== Selected extract ==
☆ ☆ ☆
There’s something about an IVF pregnancy that makes you doubly, trebly, quadrupully anxious. I’m scared of the ‘jinx’. I’ve avoided talking about these babies too much – at least in real life, not on this blog. I’ve been waiting for the next thing to go wrong. I’ve been expecting a big ‘yahh boo’ from the universe in return for getting my hopes up. And yet here we are, nearly at the end. And I’m still worried something will go awry.

I read sad news from fellow blogger The EcoFeminist this morning. I’ve been in her shoes and it is a hateful, angry, lonely place. There’s really nothing anyone can say or do to make it better. ‘Don’t give up’ is not good advice. Quite frankly many people do give up and it’s the right thing to do. Infertility is all consuming; it’s like a black hole of relationships, hope and money. Sometimes there is a happy ending – oftentimes there is not. Obviously I’m glad  we decided to keep trying but I’m not sure how I would have coped with another loss. You put your mental health and happiness on the line every time you have another spin on the wheel of fortune.
☆ ☆ ☆
== Records ==
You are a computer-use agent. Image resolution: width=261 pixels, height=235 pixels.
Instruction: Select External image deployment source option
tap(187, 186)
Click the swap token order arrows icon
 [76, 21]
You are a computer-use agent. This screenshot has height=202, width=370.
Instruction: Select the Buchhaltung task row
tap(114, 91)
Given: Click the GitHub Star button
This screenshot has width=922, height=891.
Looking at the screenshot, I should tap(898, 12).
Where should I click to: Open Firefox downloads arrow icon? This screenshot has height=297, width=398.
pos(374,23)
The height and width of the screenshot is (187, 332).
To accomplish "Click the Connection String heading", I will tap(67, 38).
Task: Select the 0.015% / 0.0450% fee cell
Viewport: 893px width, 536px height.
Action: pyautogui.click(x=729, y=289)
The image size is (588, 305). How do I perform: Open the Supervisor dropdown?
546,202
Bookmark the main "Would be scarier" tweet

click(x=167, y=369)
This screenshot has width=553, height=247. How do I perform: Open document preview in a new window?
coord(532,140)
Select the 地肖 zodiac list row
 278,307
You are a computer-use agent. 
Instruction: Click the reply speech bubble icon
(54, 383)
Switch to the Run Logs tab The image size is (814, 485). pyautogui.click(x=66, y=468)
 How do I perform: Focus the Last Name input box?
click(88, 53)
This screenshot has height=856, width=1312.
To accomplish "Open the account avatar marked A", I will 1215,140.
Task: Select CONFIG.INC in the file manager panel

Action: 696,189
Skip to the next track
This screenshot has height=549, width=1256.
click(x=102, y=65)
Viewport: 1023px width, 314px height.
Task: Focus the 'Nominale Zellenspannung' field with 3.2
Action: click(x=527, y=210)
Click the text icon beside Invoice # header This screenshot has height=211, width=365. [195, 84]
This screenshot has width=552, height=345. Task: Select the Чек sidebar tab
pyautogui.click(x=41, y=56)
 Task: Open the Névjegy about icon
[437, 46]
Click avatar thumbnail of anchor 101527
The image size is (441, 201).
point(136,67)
☆ ☆ ☆
== Exercise instructions ==
• 1. Rewrite the paragraph of the IVF blog excerpt that begins "I read sad news from fellow blogger" in a shorter form, keeping its main facts.
• 2. Continue the IVF blog excerpt from the point where it stops.

== Response list ==
• 1. This morning fellow blogger The EcoFeminist shared sad news. I've been where she is, a hateful, angry, lonely place that nothing anyone says or does can fix. "Don't give up" is poor advice, because many people do give up and that is the right choice. Infertility swallows relationships, hope and money, and happy endings are far from certain. I'm glad we kept trying, but I don't know how I would have coped with another loss, since every attempt puts mental health and happiness at stake.

• 2.
So, in a nutshell, this incredible twin pregnancy is a result of:

  • 2 years of ‘trying naturally’ with OPKs
  • 5 back to back cycles of own-egg IVF
  • 1 frozen egg cycle
  • 2 miscarriages
  • 1 donor egg cycle in Spain
  • 1 hideous first trimester of heavy bleeding
  • 1 very short cervix and 1 magical rubber pessary
  • Thousands of £ sterling
  • Many, many hours of tears, terror and hopefulness

And we’re almost there. I will say no more! I don’t want to jinx it (even though ‘jinx’ is a silly, childish concept). I just can’t wait to see these much-wished for babies in my husband’s arms on 15th August. Wish us luck.

 

 

 

 

 

30+4 week update


Well, it’s been rather an eventful week here in the country formerly known as the United Kingdom. Every time you think things can’t get any worse….they do. Today Boris Johnson, one of the chief engineers of this mess, decided he didn’t want to be PM after all and would rather stick to his day job as a bumbling toff comedy baby. Michael Gove (aka the Prince of Darkness), is positioning himself for top job instead. Who knows what will happen tomorrow. Nobody has a plan. It’s like Game of Thrones on acid. I’ve officially retired from reading the news…it’s bad for my blood pressure.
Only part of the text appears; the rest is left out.